Он посторонился, Кира вышла в коридор. Тогда он схватил её за волосы и сделал рукой резкое, невероятно сильное движение снизу вверх и опять вниз, как будто ударил тяжёлым хлыстом. Кира упала, и тогда он, молча, тяжело дыша, стал бить по ней ногами, ритмично и тяжело, как электромолот. Кровь пошла носом и из лопнувшей на руке кожи. Он бил её на том же месте, где до полусмерти избил и в первый раз, там же, где спустя три недели умер сам. Кира осознала, что когда клининг делал посмертную уборку, смывалась не только его кровь — её тоже. Их кровь навсегда была перемешана этим коридором, и была там ещё кровь третьего человека, о котором Кира не желала думать, не любила вспоминать.
Она подняла голову, посмотрела на мать, которая всё так же, прикрыв глаза, сидела в кресле, и вдруг осознала, что не просто считает Алину чужим человеком, а ненавидит её всей душой, считает виноватой в том, что с ней делали все эти годы.

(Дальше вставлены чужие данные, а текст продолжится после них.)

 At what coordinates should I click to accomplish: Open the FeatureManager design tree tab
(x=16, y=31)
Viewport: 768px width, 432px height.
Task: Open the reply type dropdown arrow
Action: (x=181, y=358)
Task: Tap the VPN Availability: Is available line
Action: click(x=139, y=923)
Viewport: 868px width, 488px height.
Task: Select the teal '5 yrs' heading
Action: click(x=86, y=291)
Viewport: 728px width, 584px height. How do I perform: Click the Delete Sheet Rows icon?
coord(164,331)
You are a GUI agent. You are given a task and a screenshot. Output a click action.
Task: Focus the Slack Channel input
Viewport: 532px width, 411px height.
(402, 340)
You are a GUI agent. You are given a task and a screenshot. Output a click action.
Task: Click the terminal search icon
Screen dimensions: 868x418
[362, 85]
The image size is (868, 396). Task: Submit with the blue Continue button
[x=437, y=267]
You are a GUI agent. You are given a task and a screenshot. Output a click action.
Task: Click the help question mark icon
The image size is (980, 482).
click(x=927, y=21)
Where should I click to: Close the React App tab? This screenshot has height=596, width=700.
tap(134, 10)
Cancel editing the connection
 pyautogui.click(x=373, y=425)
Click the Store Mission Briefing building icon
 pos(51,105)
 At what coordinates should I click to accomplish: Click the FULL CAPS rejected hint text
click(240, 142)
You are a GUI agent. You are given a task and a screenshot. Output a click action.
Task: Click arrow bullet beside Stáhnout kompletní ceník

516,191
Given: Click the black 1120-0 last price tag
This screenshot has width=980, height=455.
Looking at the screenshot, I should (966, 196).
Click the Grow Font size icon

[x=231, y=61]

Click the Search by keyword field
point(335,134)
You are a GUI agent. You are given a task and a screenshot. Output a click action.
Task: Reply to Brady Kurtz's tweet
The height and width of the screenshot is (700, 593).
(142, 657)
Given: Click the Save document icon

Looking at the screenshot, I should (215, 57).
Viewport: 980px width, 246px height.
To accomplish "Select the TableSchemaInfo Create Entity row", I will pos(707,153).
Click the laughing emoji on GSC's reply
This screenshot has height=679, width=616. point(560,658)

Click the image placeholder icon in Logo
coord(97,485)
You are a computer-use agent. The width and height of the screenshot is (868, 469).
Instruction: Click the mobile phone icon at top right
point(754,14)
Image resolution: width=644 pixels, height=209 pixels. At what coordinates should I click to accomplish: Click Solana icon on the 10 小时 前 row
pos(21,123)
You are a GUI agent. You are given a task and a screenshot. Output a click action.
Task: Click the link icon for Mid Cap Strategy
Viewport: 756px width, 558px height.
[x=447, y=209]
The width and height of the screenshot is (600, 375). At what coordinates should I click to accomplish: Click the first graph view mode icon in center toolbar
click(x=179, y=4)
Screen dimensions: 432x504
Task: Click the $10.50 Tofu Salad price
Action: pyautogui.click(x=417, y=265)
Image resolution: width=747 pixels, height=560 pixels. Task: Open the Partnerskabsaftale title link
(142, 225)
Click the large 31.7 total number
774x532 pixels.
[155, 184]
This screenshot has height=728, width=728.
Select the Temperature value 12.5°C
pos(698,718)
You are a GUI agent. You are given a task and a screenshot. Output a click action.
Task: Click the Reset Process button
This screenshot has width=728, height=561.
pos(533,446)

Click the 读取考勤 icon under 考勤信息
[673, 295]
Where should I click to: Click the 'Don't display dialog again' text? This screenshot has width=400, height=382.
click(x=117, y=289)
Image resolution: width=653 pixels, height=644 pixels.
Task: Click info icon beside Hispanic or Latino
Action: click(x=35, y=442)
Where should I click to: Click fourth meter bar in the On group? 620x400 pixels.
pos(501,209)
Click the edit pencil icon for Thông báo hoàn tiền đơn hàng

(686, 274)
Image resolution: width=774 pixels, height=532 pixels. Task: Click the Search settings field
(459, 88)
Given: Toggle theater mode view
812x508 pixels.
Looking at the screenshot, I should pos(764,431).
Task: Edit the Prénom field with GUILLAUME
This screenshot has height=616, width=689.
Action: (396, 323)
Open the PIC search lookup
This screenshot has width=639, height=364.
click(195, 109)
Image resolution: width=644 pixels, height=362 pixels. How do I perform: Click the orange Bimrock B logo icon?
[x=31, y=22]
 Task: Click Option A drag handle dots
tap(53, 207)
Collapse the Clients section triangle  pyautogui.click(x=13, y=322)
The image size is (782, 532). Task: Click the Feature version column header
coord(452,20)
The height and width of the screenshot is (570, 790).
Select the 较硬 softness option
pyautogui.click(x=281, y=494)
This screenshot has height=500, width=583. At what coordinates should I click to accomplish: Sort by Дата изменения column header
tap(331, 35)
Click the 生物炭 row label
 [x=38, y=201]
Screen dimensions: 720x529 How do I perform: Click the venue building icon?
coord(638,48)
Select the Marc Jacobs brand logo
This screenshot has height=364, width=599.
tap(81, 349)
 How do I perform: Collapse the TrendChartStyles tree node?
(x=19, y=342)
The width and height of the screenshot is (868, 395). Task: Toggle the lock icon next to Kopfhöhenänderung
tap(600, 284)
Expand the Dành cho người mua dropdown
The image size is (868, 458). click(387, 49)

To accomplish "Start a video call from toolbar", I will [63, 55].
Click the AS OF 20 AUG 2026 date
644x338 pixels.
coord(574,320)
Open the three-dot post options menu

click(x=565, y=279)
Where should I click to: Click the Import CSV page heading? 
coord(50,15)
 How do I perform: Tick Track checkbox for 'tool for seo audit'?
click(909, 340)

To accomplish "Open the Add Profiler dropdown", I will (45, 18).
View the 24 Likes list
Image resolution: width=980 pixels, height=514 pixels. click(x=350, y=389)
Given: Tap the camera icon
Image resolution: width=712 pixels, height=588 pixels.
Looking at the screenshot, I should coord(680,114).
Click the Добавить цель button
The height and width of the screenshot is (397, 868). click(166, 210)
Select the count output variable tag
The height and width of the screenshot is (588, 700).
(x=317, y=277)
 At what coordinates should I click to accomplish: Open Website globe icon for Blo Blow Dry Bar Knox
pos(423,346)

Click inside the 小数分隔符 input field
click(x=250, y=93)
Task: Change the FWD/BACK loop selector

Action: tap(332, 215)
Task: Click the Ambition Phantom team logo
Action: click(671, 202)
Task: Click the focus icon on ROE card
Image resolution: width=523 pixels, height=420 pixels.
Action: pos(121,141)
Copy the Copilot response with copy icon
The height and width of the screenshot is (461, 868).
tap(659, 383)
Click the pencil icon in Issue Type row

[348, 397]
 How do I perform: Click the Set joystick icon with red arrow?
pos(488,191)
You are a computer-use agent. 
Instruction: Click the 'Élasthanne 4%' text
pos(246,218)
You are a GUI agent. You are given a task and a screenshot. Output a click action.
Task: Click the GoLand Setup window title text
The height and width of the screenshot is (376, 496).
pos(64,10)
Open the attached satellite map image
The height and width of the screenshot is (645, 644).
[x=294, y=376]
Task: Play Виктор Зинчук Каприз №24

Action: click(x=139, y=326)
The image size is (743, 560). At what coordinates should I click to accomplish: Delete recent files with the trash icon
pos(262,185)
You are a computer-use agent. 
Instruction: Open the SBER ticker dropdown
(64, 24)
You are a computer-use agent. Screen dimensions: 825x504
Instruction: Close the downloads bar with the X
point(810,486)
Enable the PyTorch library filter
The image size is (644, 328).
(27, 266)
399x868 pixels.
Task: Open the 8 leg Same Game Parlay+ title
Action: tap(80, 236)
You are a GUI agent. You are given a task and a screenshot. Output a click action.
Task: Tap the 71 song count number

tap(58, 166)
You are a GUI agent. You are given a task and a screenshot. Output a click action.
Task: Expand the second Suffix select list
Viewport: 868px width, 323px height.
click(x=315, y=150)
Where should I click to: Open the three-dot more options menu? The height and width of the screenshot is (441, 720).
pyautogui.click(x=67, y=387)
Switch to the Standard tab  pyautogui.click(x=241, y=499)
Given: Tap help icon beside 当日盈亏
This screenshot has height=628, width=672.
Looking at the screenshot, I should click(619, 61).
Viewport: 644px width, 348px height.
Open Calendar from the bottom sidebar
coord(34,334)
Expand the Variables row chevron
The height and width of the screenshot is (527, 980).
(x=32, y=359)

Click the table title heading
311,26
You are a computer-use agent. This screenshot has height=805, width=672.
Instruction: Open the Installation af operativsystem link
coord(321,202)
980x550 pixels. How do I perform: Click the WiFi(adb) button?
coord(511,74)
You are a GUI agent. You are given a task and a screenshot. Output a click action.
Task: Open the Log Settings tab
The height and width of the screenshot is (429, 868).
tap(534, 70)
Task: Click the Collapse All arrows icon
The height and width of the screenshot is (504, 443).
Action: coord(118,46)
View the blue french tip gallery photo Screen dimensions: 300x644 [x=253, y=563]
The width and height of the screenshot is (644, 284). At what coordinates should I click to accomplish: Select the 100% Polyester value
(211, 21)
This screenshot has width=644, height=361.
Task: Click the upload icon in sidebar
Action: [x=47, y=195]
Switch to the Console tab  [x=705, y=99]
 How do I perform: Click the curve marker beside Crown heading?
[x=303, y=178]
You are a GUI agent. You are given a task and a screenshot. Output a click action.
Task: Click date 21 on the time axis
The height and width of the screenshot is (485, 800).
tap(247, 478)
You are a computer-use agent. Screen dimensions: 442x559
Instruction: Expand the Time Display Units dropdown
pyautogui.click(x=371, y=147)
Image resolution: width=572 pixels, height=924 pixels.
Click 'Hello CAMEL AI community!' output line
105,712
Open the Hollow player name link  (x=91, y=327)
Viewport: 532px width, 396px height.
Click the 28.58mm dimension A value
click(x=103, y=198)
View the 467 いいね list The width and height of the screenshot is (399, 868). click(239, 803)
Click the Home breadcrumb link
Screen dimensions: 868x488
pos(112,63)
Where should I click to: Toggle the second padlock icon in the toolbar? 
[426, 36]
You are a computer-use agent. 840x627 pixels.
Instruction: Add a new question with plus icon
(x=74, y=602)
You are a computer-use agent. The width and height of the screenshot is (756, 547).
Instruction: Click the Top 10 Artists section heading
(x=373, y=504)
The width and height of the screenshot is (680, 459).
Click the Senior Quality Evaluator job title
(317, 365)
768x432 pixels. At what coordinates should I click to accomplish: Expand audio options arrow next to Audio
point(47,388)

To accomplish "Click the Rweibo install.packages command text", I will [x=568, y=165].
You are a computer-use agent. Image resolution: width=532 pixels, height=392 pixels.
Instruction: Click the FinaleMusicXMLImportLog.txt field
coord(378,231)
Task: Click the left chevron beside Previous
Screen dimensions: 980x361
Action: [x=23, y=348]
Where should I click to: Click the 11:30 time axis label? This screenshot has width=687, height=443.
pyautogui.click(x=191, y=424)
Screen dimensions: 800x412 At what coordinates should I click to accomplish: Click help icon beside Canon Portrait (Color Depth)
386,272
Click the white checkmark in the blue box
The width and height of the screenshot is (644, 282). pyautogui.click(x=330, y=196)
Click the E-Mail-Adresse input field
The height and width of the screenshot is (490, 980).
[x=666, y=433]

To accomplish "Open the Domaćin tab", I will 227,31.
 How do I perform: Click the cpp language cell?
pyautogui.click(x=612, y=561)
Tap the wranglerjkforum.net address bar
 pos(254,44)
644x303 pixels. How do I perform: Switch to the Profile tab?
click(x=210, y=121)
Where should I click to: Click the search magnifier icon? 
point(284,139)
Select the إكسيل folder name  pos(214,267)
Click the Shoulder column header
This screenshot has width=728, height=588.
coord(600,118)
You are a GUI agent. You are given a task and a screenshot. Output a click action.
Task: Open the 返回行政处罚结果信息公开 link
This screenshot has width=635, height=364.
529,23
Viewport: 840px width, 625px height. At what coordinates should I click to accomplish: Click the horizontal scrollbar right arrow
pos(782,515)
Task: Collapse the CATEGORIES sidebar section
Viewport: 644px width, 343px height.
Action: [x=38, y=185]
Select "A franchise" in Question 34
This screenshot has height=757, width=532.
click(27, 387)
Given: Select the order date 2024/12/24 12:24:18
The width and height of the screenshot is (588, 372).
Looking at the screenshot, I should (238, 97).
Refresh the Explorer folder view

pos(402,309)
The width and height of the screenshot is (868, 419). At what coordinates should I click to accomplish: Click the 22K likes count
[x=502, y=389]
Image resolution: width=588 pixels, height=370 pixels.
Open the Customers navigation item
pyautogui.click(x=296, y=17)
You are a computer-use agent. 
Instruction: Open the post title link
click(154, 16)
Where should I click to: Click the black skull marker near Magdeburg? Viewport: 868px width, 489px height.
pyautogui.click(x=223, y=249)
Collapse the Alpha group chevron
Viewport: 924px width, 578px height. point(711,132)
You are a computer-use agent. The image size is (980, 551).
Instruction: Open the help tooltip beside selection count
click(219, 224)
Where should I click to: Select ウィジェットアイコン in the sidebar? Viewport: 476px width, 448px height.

— А ты знаешь, что это была за болезнь? — спросила Кира вдруг. Она старалась шептать, сдерживалась изо всех сил, косясь в сторону маленькой гостиной, куда ушла отдыхать Лариска, в сторону кухни, где находилась обслуга, но молчать не могла.
— Он ведь бил меня, мама. По-настоящему. А до этого — Дина. И ты это знала. И ничего не сделала. Ты это разрешила. Тебе так было проще.
Алина пожала плечом и жалко улыбнулась. Ей нечего было ответить.
Смерть родителей расставила Алине жестокую ловушку. Оставшись внезапно старшей, она попыталась взять на себя ответственность за всех и за всё, ответственность не по силам, и во всём прогорела: упустила дочь, почти ничего не заработала и не заметила, что младшая сестра, ради которой она и пыталась прыгнуть выше головы, которой хотела доказать свою значимость и своё превосходство, очень неплохо справляется сама; что она, сколотив свою маленькую, из парней состоящую компанию, уже давно зарабатывает деньги, которыми не спешит делиться.